The malloc.c accesses to the *hook variables are still not thread-safe. The __malloc_hook, __memalign_hook, __realloc_hook and __free_hook variables are shared among threads and therefore should only be read and written using atomic memory accesses. Usually a simple pointer access is an atomic operation but in this case the content of the hooks has to be checked against NULL before actually using it. To make this thread-safe a temporary variable has been added which the *hook value is copied to: http://sourceware.org/cgi-bin/cvsweb.cgi/libc/malloc/malloc.c.diff?r1=1.85&r2=1.86&cvsroot=glibc But this is undone by GCC optimization. GCC is allowed to optimize a program as long as this does not change semantics of the single threaded execution of the program. Therefore it is correct for GCC to optimize code sequences like: __malloc_ptr_t (*hook) (size_t, __const __malloc_ptr_t) = __malloc_hook; if (__builtin_expect (hook != NULL, 0)) return (*hook)(bytes, RETURN_ADDRESS (0)); into several accesses to the __malloc_hook variable instead of actually using a copy as the C code would suggest. This means that a parallel thread might set __malloc_hook to NULL after the NULL check but before invoking the hook. This optimization can be seen in s390 64 bit code but will most likely also cause problems on other architectures. upstream libc built with gcc 4.1.2: __libc_malloc: .LFB95: stmg %r9,%r15,72(%r15) .LCFI38: larl %r13,.L1308 larl %r1,__malloc_hook aghi %r15,-160 .LCFI39: lgr %r3,%r14 lgr %r9,%r2 clc .L1309-.L1308(8,%r13),0(%r1) <-- 1. dereference check jne .L1299 ... .L1299: lg %r1,0(%r1) <-- 2. dereference lmg %r9,%r15,232(%r15) br %r1 <-- invokation
Created attachment 3827 [details] Possible fix for the problem The patch adds a compiler memory barrier for the respective hook using an inline assembly clobbering the memory location.

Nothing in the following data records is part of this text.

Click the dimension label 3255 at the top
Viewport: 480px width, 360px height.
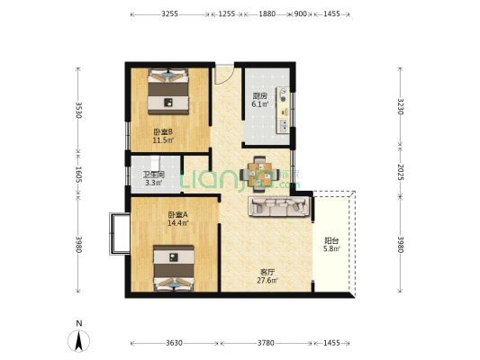pyautogui.click(x=170, y=14)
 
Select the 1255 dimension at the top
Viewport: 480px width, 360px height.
pyautogui.click(x=227, y=14)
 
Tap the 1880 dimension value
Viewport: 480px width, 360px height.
pyautogui.click(x=267, y=14)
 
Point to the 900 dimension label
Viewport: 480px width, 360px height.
pyautogui.click(x=300, y=14)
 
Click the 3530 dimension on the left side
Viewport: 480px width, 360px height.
pyautogui.click(x=78, y=110)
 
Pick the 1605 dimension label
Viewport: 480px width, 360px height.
pyautogui.click(x=78, y=175)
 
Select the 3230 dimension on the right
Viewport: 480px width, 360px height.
pyautogui.click(x=401, y=106)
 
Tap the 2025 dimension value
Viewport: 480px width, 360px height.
pyautogui.click(x=401, y=172)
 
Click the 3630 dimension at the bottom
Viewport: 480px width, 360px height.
pyautogui.click(x=174, y=343)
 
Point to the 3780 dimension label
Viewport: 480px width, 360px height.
pyautogui.click(x=266, y=343)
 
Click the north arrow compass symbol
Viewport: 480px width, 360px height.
pyautogui.click(x=78, y=341)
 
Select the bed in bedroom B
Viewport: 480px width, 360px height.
pyautogui.click(x=168, y=92)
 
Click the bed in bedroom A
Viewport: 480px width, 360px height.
pyautogui.click(x=174, y=268)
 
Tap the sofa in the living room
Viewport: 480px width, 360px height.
pyautogui.click(x=279, y=206)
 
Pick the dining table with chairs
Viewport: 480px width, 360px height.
pyautogui.click(x=259, y=175)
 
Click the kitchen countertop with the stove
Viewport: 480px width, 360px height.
pyautogui.click(x=283, y=110)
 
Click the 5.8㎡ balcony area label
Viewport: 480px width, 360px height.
pyautogui.click(x=331, y=249)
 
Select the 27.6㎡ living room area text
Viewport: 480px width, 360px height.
pyautogui.click(x=267, y=281)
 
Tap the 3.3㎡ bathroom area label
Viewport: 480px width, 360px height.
pyautogui.click(x=154, y=183)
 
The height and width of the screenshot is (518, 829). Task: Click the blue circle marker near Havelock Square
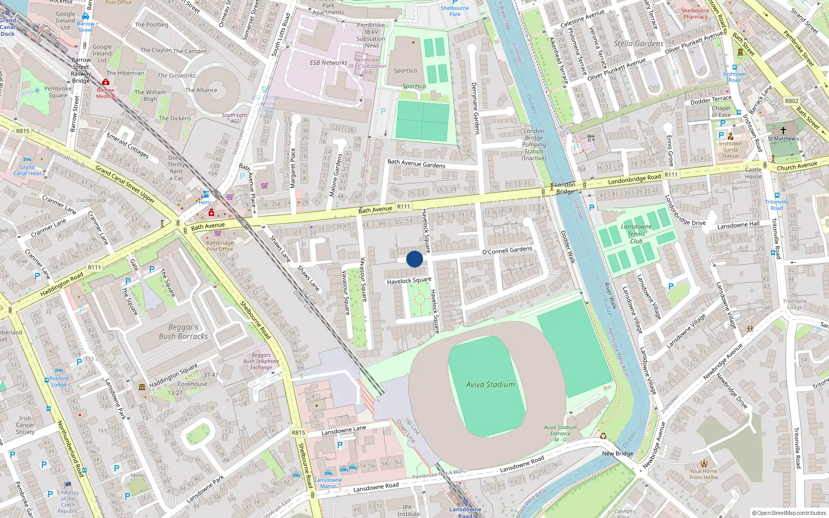pyautogui.click(x=414, y=259)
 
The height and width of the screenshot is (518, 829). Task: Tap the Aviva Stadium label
pyautogui.click(x=490, y=384)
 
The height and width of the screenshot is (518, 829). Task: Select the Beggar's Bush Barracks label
pyautogui.click(x=183, y=332)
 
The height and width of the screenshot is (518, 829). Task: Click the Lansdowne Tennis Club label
pyautogui.click(x=636, y=234)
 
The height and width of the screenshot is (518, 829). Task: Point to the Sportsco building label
pyautogui.click(x=405, y=70)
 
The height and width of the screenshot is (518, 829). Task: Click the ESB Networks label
pyautogui.click(x=328, y=63)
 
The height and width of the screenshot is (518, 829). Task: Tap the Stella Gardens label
pyautogui.click(x=638, y=44)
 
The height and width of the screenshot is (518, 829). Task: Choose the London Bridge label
pyautogui.click(x=565, y=188)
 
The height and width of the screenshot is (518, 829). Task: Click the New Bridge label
pyautogui.click(x=617, y=453)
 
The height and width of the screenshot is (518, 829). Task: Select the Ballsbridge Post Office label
pyautogui.click(x=220, y=246)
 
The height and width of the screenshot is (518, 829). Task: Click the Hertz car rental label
pyautogui.click(x=205, y=202)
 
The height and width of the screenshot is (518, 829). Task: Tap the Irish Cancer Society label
pyautogui.click(x=25, y=425)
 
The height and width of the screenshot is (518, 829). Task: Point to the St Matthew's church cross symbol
pyautogui.click(x=783, y=131)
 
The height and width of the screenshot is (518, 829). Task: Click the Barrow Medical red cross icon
pyautogui.click(x=106, y=82)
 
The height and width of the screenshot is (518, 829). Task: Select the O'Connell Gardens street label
pyautogui.click(x=507, y=250)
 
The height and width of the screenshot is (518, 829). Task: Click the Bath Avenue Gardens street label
pyautogui.click(x=416, y=164)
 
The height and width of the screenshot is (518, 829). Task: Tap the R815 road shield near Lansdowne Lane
pyautogui.click(x=298, y=432)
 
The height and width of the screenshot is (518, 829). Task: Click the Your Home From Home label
pyautogui.click(x=704, y=474)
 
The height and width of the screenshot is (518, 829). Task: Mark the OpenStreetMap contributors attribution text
pyautogui.click(x=789, y=513)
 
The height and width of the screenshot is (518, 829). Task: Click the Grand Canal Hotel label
pyautogui.click(x=27, y=170)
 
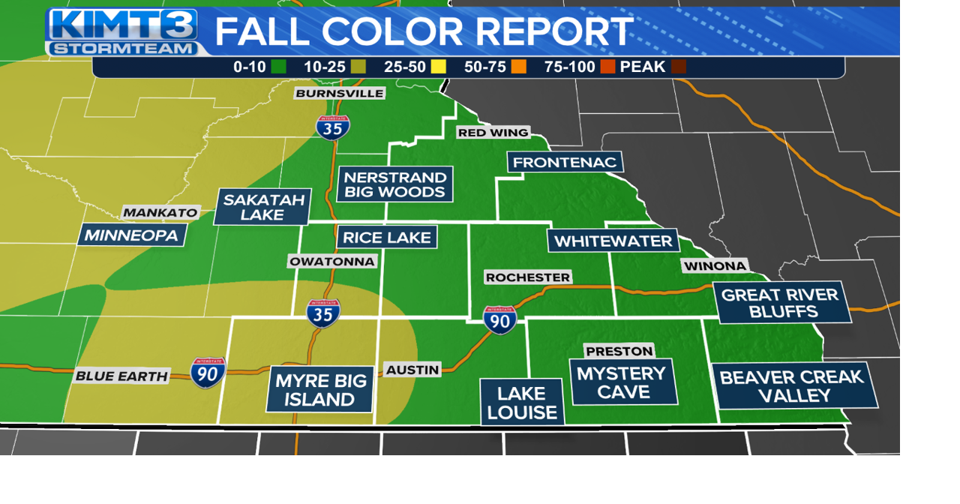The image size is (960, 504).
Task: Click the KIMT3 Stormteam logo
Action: (x=123, y=32)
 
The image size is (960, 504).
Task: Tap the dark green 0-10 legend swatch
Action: (x=279, y=67)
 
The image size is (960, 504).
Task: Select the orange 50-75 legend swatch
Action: (x=518, y=67)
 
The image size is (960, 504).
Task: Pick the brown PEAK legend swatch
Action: (x=679, y=67)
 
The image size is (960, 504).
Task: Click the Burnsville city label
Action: (x=340, y=93)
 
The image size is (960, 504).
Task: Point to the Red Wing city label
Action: (x=493, y=133)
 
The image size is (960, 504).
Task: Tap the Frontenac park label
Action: (x=565, y=162)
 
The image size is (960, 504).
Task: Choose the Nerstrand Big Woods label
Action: (x=394, y=184)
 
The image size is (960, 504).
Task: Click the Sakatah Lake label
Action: (x=262, y=207)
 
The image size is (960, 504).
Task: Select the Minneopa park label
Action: (x=131, y=235)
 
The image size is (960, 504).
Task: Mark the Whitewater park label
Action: (x=614, y=241)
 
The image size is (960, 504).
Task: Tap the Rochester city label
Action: (x=528, y=278)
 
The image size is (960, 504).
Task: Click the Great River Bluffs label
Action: (x=780, y=302)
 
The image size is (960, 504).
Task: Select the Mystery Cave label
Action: (x=622, y=382)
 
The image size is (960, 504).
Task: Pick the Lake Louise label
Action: (x=521, y=403)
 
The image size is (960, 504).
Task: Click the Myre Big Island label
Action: (x=320, y=389)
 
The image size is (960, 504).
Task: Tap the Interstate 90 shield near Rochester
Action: (x=500, y=320)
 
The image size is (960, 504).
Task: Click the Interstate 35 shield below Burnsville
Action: (x=332, y=128)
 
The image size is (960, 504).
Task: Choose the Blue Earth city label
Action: (x=122, y=376)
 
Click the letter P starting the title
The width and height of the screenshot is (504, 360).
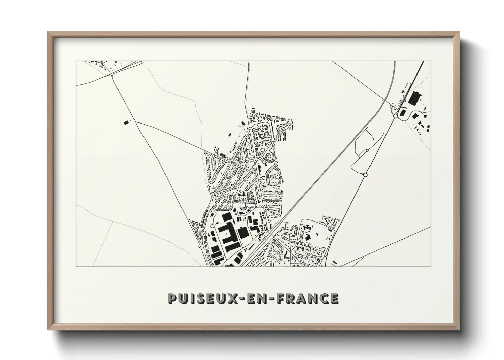pos(173,298)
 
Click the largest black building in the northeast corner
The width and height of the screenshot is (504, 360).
pos(414,98)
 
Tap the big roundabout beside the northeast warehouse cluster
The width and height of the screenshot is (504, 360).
pos(395,116)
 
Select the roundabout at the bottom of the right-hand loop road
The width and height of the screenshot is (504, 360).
pos(365,175)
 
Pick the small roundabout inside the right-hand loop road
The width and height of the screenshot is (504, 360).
pos(368,150)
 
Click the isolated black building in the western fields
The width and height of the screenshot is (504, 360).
pos(127,121)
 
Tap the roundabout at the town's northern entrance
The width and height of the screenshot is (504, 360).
pos(250,128)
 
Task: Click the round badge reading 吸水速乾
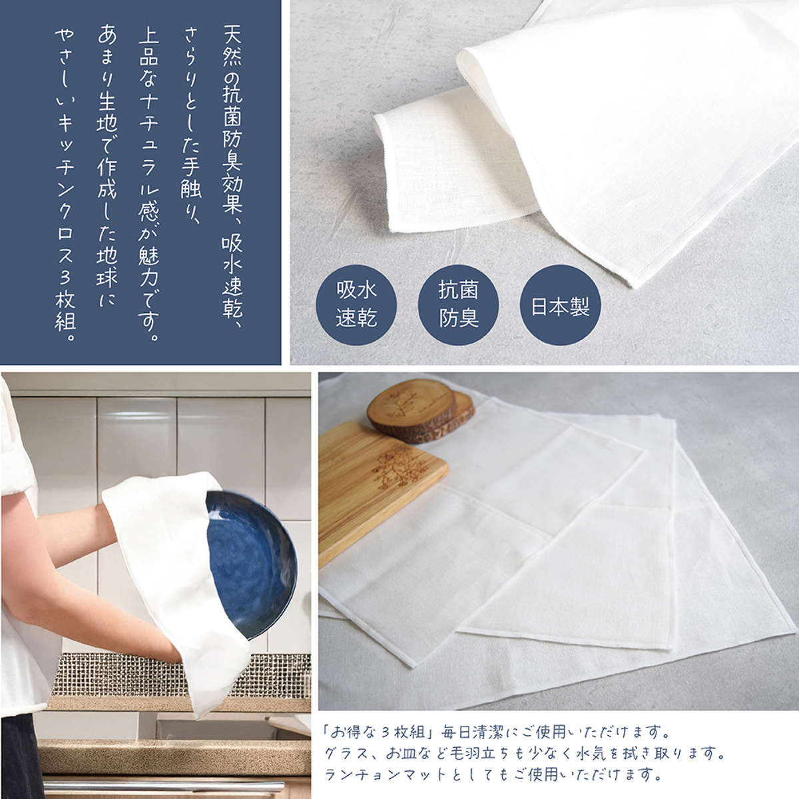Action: pos(356,305)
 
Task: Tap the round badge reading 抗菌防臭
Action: pos(458,305)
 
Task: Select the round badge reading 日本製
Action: pos(560,305)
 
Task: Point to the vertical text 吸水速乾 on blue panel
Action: pos(232,276)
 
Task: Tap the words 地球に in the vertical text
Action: pos(107,274)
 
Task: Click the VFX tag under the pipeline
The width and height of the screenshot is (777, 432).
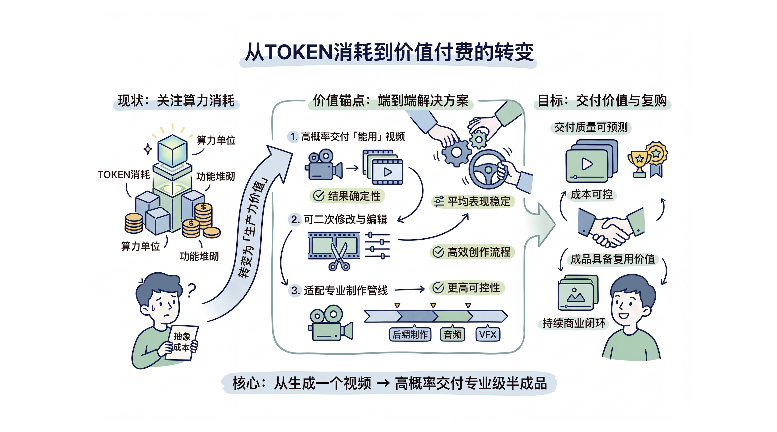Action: (488, 334)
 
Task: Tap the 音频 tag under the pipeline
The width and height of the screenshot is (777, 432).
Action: (453, 334)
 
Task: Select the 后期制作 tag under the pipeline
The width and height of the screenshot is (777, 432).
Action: (410, 334)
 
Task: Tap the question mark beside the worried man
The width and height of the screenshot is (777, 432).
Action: (191, 290)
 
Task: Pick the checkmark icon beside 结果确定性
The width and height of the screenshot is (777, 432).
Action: (319, 196)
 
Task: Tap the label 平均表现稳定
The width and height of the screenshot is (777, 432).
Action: (479, 201)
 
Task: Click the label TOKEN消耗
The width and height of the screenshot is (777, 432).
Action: (124, 175)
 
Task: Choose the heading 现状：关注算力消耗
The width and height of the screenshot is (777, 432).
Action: (176, 101)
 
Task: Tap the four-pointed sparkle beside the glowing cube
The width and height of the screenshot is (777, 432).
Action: (148, 149)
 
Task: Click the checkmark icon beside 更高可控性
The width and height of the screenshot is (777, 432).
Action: (438, 288)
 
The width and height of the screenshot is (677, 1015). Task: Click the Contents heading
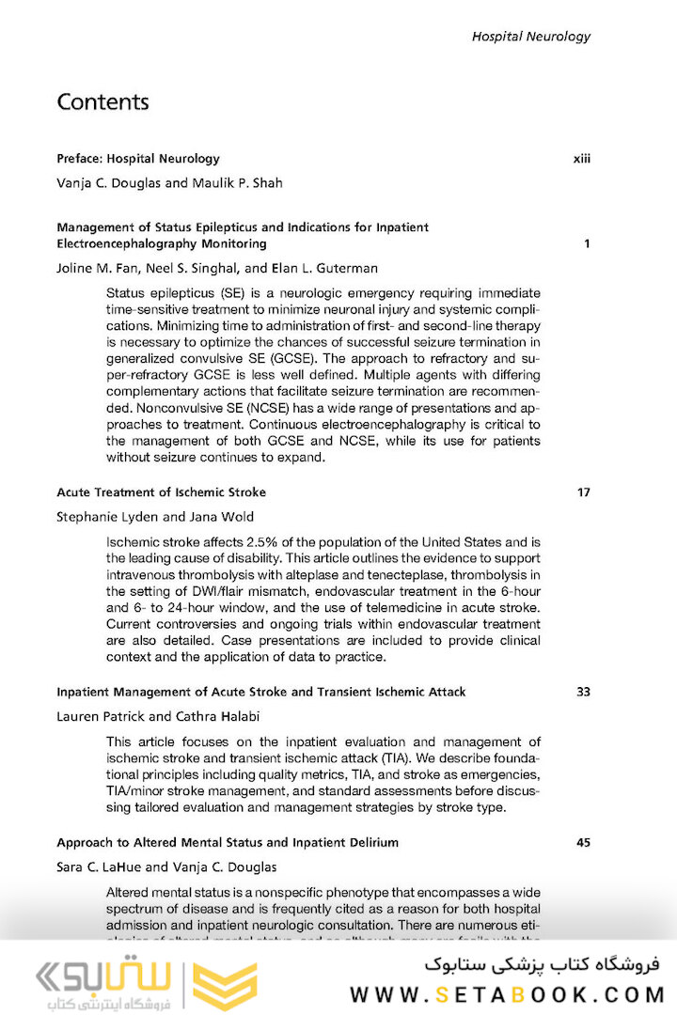[x=102, y=102]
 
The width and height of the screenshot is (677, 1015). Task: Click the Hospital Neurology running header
[x=530, y=37]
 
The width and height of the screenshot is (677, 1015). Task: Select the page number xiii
[x=581, y=159]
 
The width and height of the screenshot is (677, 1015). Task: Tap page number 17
[x=583, y=492]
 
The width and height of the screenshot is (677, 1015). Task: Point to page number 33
[x=583, y=692]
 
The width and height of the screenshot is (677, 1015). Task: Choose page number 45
[x=583, y=842]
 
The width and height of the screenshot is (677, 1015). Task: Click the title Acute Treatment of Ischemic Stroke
[x=161, y=492]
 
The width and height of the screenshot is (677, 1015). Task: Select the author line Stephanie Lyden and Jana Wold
[x=155, y=517]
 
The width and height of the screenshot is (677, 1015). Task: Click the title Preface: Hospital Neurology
[x=138, y=159]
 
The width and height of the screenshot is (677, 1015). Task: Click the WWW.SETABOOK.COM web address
[x=508, y=994]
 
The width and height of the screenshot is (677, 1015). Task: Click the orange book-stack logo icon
[x=226, y=986]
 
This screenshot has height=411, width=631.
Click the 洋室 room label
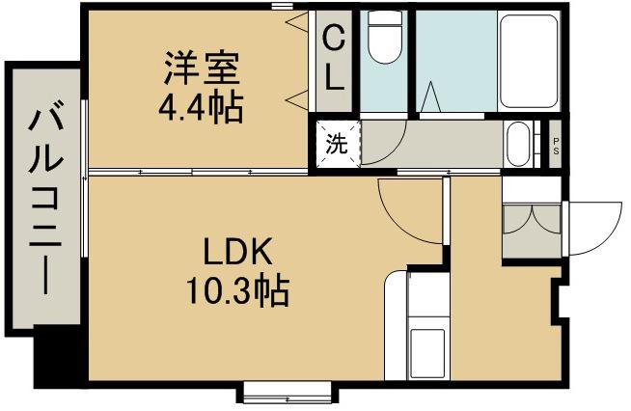(x=201, y=68)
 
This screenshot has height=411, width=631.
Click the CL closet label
(x=333, y=57)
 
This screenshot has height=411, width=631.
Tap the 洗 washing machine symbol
(x=335, y=146)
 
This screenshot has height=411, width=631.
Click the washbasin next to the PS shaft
(x=520, y=145)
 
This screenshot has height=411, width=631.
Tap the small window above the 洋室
(x=282, y=7)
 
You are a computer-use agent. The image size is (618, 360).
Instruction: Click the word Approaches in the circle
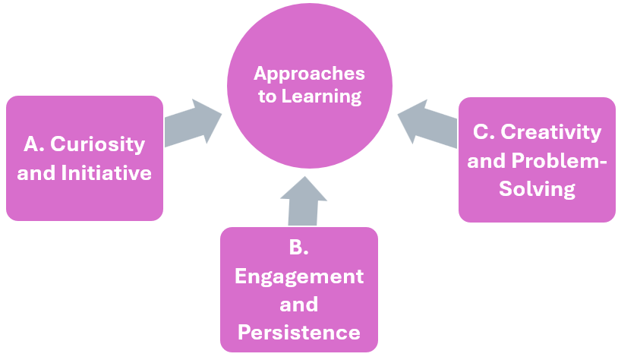pyautogui.click(x=309, y=74)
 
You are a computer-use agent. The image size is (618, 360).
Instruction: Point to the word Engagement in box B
pyautogui.click(x=299, y=276)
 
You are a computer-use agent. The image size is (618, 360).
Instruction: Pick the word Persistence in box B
pyautogui.click(x=299, y=332)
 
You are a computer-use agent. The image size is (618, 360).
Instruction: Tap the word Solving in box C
pyautogui.click(x=537, y=188)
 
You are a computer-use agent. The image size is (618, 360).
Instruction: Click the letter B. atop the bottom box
pyautogui.click(x=299, y=248)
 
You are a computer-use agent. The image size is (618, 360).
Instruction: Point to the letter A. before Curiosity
pyautogui.click(x=33, y=144)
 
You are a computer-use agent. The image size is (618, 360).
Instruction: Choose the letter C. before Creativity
pyautogui.click(x=484, y=132)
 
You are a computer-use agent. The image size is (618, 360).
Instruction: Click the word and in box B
pyautogui.click(x=299, y=305)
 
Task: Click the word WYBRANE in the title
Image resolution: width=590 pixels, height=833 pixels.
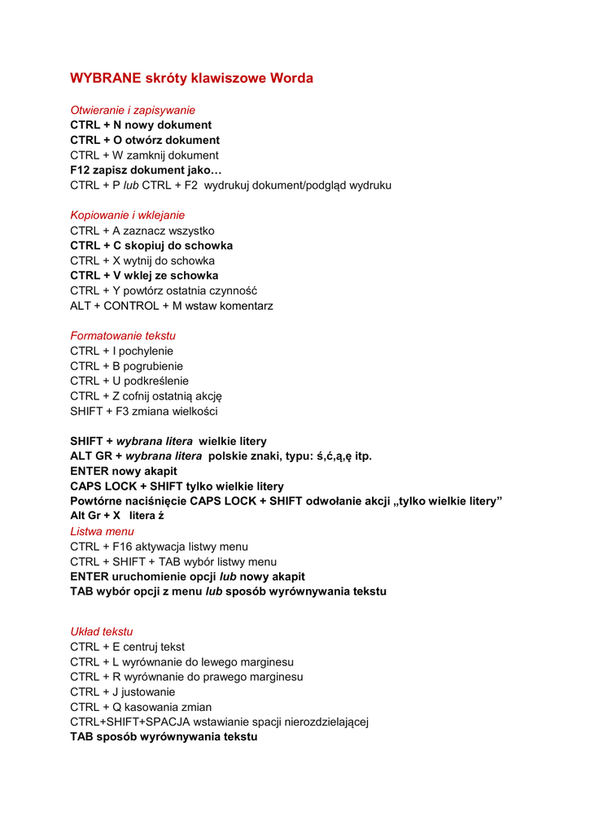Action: [106, 79]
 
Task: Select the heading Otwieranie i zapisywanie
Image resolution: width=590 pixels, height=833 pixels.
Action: [133, 110]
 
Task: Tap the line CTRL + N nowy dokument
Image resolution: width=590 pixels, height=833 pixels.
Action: [141, 125]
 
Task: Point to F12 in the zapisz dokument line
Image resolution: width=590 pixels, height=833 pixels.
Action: [80, 170]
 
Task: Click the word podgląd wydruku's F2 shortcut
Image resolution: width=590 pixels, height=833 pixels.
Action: [190, 185]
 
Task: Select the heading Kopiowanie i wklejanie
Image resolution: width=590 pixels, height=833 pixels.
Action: [127, 216]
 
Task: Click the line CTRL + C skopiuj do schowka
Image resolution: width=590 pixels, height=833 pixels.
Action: [151, 246]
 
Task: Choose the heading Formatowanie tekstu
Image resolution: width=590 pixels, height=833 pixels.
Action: [123, 336]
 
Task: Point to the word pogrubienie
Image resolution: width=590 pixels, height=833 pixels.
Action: [153, 366]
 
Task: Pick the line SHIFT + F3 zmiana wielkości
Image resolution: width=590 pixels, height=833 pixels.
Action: [143, 412]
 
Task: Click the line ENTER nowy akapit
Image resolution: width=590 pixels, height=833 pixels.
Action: [124, 471]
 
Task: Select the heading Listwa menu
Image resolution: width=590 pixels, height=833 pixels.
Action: [103, 531]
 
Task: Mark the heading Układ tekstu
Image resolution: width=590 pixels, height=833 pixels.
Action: [102, 632]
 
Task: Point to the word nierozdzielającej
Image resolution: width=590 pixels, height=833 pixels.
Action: [324, 722]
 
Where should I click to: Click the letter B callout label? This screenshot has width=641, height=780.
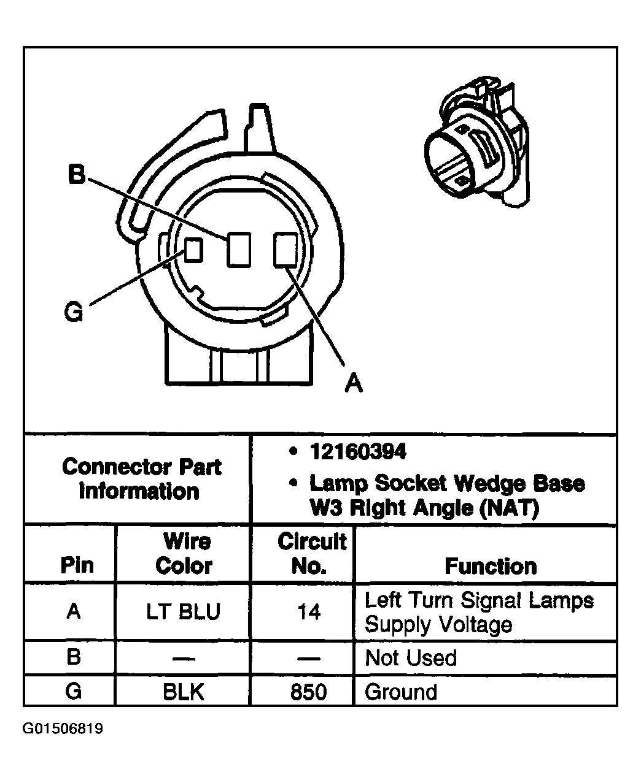pyautogui.click(x=76, y=175)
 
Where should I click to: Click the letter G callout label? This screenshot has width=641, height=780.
pyautogui.click(x=73, y=312)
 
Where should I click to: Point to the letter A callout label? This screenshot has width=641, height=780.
pyautogui.click(x=353, y=382)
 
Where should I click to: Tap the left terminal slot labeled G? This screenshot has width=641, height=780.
pyautogui.click(x=193, y=249)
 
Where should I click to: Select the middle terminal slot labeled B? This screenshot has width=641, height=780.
pyautogui.click(x=238, y=250)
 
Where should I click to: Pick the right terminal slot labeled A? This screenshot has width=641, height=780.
pyautogui.click(x=284, y=250)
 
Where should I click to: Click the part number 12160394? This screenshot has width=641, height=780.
pyautogui.click(x=357, y=453)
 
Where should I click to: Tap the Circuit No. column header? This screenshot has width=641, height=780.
pyautogui.click(x=311, y=553)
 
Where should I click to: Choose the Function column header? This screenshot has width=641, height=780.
pyautogui.click(x=490, y=565)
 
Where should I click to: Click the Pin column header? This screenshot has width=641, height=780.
pyautogui.click(x=77, y=565)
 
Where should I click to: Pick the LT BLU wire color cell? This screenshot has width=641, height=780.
pyautogui.click(x=183, y=612)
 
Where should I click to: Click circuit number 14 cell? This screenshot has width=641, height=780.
pyautogui.click(x=308, y=612)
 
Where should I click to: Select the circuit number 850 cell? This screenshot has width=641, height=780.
pyautogui.click(x=308, y=692)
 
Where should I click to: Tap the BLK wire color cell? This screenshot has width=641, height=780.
pyautogui.click(x=183, y=692)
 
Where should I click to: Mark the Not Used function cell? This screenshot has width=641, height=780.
pyautogui.click(x=411, y=658)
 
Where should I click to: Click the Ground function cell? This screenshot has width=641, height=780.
pyautogui.click(x=401, y=692)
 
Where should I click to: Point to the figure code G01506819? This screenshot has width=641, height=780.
pyautogui.click(x=63, y=729)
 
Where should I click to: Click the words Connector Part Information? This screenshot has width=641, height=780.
pyautogui.click(x=141, y=479)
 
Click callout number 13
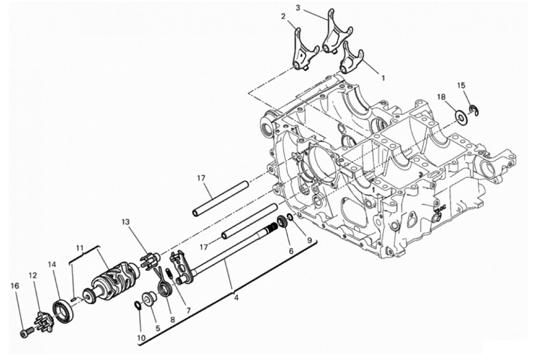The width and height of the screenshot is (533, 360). coord(125,222)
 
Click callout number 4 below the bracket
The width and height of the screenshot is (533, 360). coord(236,298)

The hooks are not thread-safe. Period. What are you trying to fix? If anything, the variables should be marked volatile. You can try that.
(In reply to comment #2) > The hooks are not thread-safe. Period. What are you trying to fix? Due to your comment (from several years ago) to rev 1.86: "Make access to ..._hook pointers thread-safe." I assumed that these hooks originally were intended to be thread-safe and I really think they should. > If anything, the variables should be marked volatile. You can try that. Yes "volatile" would also prevent GCC from optimizing here but I think it goes beyond what we actually need. "volatile" basically disables every optimization wrt that variable. I think the inline assembly exactly expresses what happens here and is a more subtle way to fix the problem. Unfortunately I am not able to come up with a testcase. A customer just provided a core dump of a program which crashes due to the __malloc_hook variable set to NULL while trying to invoke it. The customer is already testing a similar patch and runs without problems for a week by now. The customer code does not set the __malloc_hook variable itself so I can just assume that the modification comes from within libc.
I've checked in a patch which should have the same effect.